Rumusan Tugas:
Salin kembali bagian Teks yang Diberikan mulai dari "DESAS-desus yang beredar" hingga dan termasuk "Menteri Pariwisata Wisnutama.", lalu ganti "reshuffle kabinet" dengan "perombakan kabinet".

Teks yang Diberikan:
DESAS-desus yang beredar mengatakan besok akan terjadi reshuffle kabinet. Akan ada setidaknya empat orang menteri yang akan diganti yakni Menteri Kesehatan Agus Terawan, Menteri Pendidikan Nadiem Makarim, Menteri Hukum dan HAM Yasonna Laoly, dan Menteri Pariwisata Wisnutama.
Mengejutkan. Menteri-menteri yang terkena reshuffle kabinet ternyata bukan menteri yang strategis yang berhubungan dengan perekonomian. Indonesia sedang masuk ke dalam jurang krisis ekonomi, akibat perekonomian yang sudah memburuk sebelum Covid-19, menteri-menteri ekonomi malah tetap bertahan.
Kenapa bukan Menteri Keuangan yang di-reshuffle? Padahal Presiden ngamuk (sambil baca teks) di video Youtube minggu lalu dan ancam-ancam reshuffle tema utamanya adalah penyaluran dana untuk Covid yang tersendat di Bendahara Negara (Menteri Keuangan).

Entri yang Ditampilkan:
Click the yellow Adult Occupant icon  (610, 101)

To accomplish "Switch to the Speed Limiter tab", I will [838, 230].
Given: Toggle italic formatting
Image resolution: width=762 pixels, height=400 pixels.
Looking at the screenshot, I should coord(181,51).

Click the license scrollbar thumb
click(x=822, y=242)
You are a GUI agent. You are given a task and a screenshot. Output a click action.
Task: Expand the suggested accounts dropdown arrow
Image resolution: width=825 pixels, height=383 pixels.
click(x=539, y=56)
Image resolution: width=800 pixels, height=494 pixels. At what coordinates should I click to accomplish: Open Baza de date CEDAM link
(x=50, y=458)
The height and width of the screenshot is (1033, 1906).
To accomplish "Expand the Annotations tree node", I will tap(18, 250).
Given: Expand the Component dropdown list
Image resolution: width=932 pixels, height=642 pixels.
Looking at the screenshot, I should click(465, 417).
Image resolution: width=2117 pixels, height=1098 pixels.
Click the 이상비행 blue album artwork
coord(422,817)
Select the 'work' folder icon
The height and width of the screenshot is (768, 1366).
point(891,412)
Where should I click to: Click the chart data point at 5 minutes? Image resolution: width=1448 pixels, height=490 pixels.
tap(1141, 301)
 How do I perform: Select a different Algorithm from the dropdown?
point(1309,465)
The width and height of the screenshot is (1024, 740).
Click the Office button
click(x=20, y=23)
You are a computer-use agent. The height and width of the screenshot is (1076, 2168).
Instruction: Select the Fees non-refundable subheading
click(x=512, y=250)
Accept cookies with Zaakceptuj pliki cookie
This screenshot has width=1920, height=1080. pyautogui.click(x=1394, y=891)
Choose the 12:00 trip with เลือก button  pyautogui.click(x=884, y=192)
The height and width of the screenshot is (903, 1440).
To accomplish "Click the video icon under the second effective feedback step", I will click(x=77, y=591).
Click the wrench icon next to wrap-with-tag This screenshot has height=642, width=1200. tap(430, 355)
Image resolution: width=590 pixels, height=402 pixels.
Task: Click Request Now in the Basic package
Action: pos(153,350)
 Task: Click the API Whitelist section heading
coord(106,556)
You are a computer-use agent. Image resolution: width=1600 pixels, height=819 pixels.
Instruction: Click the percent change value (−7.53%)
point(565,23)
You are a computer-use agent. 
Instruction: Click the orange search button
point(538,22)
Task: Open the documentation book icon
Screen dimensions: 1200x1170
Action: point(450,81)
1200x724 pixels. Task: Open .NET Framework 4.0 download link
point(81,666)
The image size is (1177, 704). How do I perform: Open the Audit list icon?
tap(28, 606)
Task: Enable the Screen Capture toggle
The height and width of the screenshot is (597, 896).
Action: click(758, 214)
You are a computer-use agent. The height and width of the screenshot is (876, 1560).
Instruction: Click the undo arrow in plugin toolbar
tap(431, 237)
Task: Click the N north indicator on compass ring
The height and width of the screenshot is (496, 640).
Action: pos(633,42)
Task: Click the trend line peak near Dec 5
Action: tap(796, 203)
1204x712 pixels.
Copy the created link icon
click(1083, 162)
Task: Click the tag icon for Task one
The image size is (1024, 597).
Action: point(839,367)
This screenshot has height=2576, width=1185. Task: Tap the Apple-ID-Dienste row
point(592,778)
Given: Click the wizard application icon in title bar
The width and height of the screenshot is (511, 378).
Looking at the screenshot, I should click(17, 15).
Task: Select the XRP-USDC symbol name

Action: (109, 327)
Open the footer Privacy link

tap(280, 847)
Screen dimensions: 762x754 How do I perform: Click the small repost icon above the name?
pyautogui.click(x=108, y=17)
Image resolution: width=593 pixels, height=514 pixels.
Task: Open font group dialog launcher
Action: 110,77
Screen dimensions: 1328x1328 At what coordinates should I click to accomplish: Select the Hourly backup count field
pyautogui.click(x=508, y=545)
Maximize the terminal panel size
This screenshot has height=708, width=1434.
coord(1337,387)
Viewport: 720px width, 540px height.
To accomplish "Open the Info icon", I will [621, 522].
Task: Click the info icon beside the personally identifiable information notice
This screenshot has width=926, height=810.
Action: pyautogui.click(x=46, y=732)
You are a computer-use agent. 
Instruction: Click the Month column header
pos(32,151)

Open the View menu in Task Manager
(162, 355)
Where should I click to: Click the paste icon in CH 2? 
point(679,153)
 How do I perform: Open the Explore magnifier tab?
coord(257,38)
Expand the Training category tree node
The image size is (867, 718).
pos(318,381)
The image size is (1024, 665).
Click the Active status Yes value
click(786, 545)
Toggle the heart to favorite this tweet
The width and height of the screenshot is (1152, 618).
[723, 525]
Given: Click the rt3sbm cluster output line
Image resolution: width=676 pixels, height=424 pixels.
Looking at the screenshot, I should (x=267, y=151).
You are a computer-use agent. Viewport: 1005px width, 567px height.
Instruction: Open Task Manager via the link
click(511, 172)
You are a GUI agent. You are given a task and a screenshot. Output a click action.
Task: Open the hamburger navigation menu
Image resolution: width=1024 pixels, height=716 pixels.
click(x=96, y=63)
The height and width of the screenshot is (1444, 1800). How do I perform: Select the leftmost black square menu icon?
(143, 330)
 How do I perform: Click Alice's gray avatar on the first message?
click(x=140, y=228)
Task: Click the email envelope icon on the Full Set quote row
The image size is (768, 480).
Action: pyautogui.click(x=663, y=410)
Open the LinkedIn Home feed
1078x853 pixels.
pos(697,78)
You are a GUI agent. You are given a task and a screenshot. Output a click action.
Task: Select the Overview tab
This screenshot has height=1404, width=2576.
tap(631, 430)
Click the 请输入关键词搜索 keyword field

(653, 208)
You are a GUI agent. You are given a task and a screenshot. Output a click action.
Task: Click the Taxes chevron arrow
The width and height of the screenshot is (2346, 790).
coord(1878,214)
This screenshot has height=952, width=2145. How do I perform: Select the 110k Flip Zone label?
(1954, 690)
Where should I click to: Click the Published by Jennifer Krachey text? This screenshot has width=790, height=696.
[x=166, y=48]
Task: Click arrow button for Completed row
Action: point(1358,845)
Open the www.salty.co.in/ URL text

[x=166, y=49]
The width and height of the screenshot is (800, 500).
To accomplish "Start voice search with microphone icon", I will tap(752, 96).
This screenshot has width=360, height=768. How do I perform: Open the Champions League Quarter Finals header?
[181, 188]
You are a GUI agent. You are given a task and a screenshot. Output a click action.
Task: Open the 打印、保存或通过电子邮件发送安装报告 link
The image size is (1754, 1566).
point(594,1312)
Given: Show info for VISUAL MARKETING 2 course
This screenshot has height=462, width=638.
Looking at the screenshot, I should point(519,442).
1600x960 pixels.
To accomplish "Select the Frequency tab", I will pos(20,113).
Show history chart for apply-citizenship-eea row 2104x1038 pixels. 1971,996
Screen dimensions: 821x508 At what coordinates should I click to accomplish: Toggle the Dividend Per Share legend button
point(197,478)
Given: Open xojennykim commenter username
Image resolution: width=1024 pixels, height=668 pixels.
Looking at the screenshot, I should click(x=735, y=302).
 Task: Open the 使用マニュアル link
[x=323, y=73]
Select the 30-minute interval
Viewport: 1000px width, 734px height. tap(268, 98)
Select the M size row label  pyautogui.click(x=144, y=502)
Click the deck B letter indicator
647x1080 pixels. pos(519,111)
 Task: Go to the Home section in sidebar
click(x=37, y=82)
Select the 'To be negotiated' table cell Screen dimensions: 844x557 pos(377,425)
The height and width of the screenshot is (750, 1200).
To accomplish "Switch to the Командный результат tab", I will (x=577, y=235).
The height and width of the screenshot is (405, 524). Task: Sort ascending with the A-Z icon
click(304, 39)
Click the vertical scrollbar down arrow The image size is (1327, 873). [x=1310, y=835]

Penyelesaian Tugas:
DESAS-desus yang beredar mengatakan besok akan terjadi perombakan kabinet. Akan ada setidaknya empat orang menteri yang akan diganti yakni Menteri Kesehatan Agus Terawan, Menteri Pendidikan Nadiem Makarim, Menteri Hukum dan HAM Yasonna Laoly, dan Menteri Pariwisata Wisnutama.